Written task:
Which usernames appear as post authors in the forum thread below?

Page text:
+ + + + + + +
Thanks for any comments or suggestions.


----------



## Dexman PE (Apr 13, 2010)

I'm pretty much in the same situation. I think I just have career ADD. If I'm on the same project for too long, I just get burned out and unmodivated. The thing that has helped most is that I force myself to adjust my routine every few weeks. I'll change my workout routine in the mornings, adjust the hours I'm at work, etc. When that doesn't work, it means I'm due for a vacation or at least a mini-break, where I'll go to Vegas with a couple friends for a long weekend and unwind.

I've even found a random non-holiday, 3-day weekend spent at home is good to help recover too.


----------



## Matt-NM (Apr 13, 2010)

Funny you say that. I was about to post that maybe I just have ADD, and it's nothing to do with the job!


----------



## chaosiscash (Apr 13, 2010)

LANL or Sandia, perhaps?

To answer your question, my situation is kind of similar. There are times I have thought I should get my commercial pilots license and go fly for a living, or move to the caribbean and open a bar (or both!). But I mainly work to live. I make a pretty good wage, and have a pretty flexible schedule. My wife and I like to travel a lot, and this job lets us do that fairly easily, while still keeping up with the mortgage and other bills. I don't know your personal situation, but if you work where I think you do, you could probably job-shop a little out of town for a few months if you wanted. I know there have been times when doing that has given me a little perspective. Good luck.
+ + + + + + +
Extracted entries:
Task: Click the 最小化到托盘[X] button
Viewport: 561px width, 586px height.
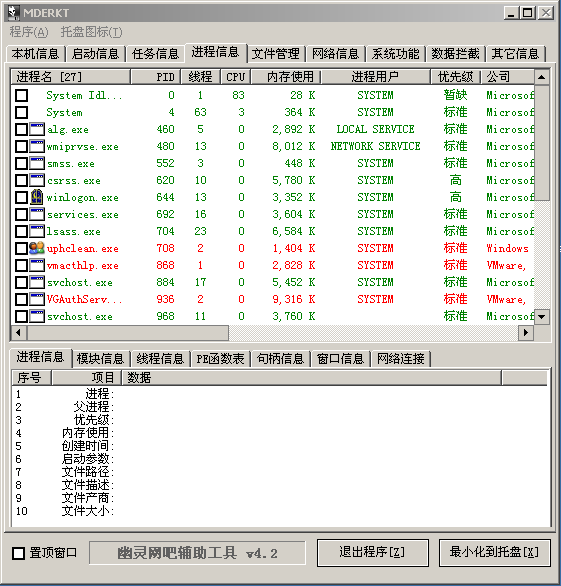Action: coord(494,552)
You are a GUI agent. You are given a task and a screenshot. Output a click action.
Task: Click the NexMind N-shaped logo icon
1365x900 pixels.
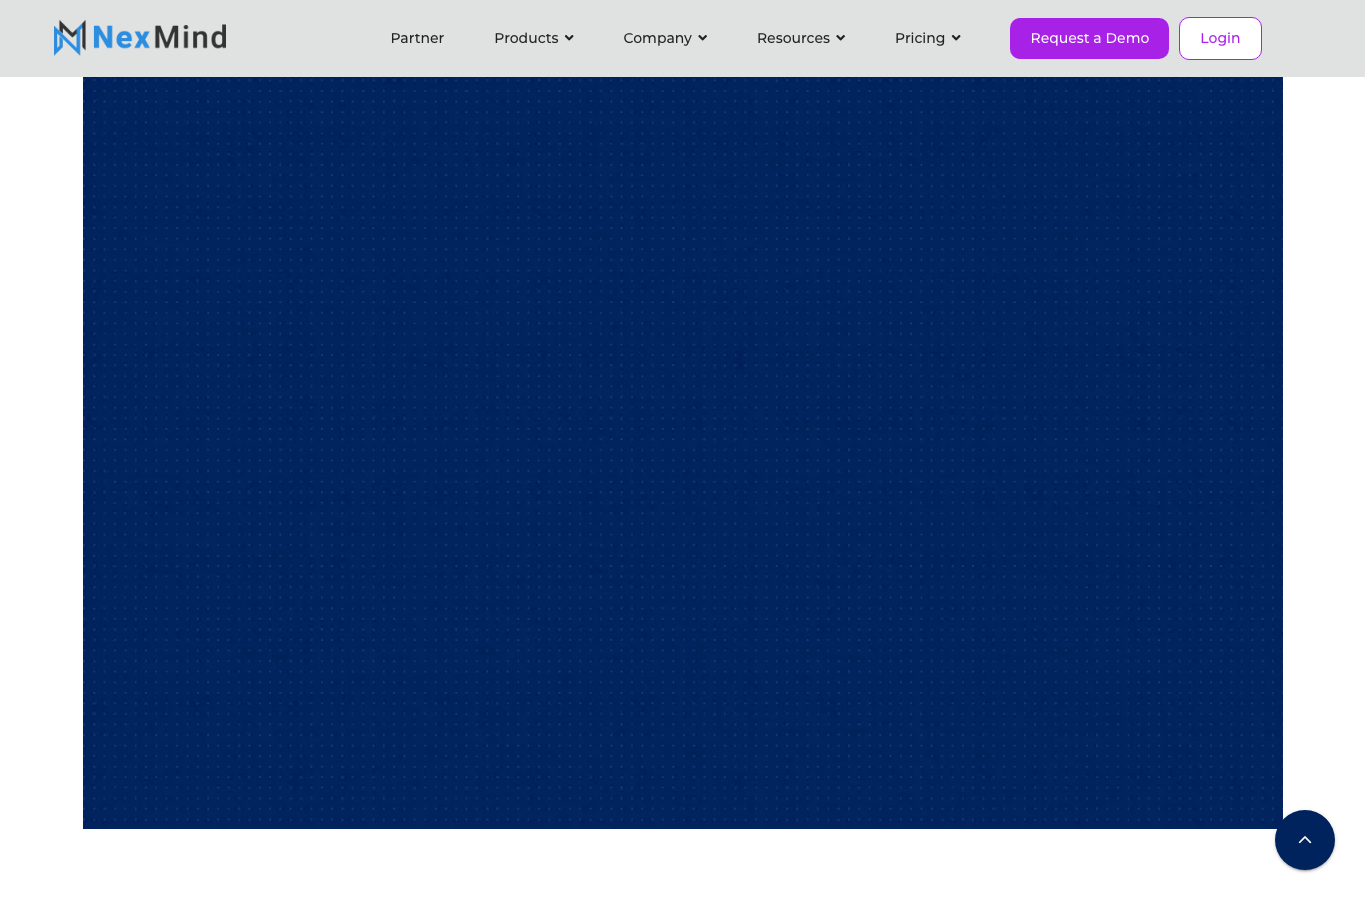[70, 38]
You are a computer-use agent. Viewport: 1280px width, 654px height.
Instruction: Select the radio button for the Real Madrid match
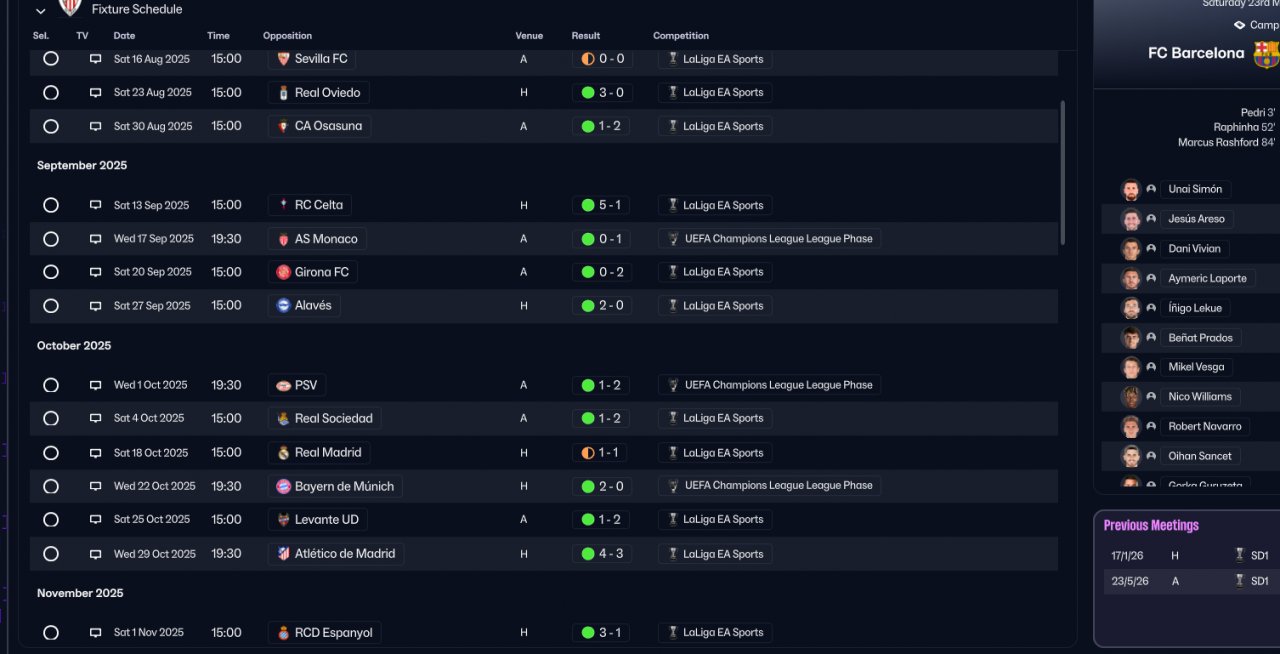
+ + + + + + +
Result of the exercise:
Dexman PE, Matt-NM, chaosiscash